An Effect of “Ems”
One obvious effect of human brain emulations (also discussed here) is a large increase in population. That will have several effects.
A large population might need a far smaller proportion of scholars. Present day scholar recruitment (including the idea that the most prestigious job is that of training more scholars) might have been more appropriate to smaller populations.
Very-large populations should erase the obscurity trap, in which nobody uses a potentially-important technology because you can't find experts in it and nobody tries to learn it because you can't get a job in it. In a very large society, hobbyists can jump start nearly anything.
Increases in population size can affect moral standards. At present, in a world of a few billion humans, there are plausible-sounding calls for the currently most-powerful nation to right every wrong (e.g., “We can stop the Darfur famine.”) and plausible-sounding claims that picking and choosing between wrongs to right is hypocritical. I suspect that with a very large population, similar ideas would be regarded as obvious nonsense.

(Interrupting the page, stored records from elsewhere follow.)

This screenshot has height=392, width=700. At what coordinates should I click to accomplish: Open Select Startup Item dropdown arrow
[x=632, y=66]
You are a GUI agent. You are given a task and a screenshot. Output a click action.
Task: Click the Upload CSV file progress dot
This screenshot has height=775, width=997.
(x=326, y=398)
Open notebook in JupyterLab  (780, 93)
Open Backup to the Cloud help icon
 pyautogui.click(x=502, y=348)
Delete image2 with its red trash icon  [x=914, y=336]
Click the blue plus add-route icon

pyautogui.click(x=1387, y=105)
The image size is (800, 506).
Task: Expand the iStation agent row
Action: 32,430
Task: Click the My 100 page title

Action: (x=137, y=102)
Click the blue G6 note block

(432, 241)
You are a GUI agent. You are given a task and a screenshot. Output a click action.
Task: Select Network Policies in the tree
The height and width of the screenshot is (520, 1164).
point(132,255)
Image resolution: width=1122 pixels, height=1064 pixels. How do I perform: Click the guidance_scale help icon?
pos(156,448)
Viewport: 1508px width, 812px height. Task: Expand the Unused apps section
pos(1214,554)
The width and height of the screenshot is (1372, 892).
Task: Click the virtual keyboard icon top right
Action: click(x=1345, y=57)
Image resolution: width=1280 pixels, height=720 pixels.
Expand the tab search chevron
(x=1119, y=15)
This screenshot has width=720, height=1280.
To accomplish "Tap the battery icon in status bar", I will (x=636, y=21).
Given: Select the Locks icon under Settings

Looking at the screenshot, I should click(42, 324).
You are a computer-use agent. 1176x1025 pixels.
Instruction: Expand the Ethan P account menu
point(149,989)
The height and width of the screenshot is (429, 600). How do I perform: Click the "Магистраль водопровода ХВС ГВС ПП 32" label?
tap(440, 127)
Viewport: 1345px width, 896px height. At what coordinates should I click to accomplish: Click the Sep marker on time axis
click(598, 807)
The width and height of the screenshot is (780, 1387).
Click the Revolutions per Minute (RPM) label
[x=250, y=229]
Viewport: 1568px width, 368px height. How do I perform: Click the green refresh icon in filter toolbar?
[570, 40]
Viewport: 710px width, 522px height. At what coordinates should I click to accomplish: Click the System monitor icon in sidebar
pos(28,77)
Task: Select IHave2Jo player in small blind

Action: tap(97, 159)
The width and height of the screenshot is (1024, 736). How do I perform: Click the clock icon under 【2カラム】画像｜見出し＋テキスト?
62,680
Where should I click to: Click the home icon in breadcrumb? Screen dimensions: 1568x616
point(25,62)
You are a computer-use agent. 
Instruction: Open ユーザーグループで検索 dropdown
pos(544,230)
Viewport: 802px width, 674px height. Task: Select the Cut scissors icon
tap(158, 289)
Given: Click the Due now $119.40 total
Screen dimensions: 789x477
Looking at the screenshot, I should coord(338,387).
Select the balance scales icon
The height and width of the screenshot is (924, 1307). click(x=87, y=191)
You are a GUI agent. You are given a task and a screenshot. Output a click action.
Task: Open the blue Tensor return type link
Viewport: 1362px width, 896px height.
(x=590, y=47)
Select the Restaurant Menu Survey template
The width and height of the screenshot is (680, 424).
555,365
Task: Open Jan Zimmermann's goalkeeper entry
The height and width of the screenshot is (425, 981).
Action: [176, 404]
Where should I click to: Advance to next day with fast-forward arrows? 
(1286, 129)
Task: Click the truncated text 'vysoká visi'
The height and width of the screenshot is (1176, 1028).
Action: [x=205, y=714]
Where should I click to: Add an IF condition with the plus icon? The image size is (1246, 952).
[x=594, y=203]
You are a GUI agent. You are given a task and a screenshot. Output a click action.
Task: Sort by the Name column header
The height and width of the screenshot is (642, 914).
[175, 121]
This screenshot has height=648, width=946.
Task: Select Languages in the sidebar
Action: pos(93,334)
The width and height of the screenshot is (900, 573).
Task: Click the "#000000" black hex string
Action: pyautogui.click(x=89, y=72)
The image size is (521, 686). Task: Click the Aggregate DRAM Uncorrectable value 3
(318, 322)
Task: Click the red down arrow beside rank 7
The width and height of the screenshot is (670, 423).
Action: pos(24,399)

Human interactions can be classified into four types: communal sharing, equality matching, authority ranking, and market pricing. The first three have limits: Communal sharing fall apart over 150 (the Dunbar number); equality matching falls apart over a few thousand (the size of an ancient Greek city-state); and authority ranking fall apart over a few million (the size of a large hierarchical organization). Does market pricing also have a limit? If it does, we might find out in the Age of Em.